Task objective: Below are entries. Copy exactly the lines running from the line that holds "The height and" to the line that holds "Open the Rezept toolbar icon", with both ends included.

Records provided:

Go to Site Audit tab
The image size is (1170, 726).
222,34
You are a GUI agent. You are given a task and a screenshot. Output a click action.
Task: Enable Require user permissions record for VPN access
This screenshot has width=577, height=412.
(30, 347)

==

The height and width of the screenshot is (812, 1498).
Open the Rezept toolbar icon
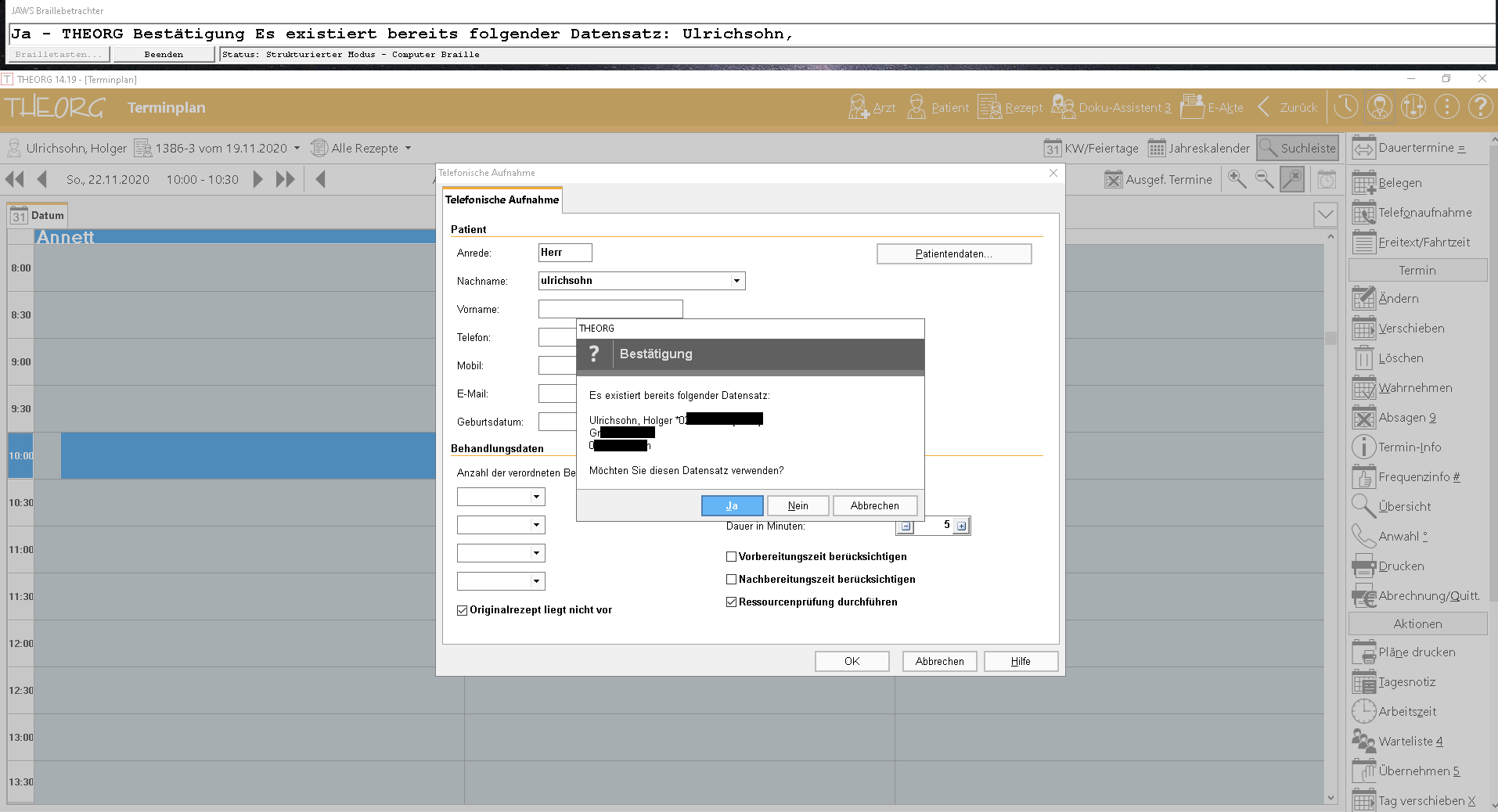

Exercise solution:
The height and width of the screenshot is (812, 1498).
Open the Rezept toolbar icon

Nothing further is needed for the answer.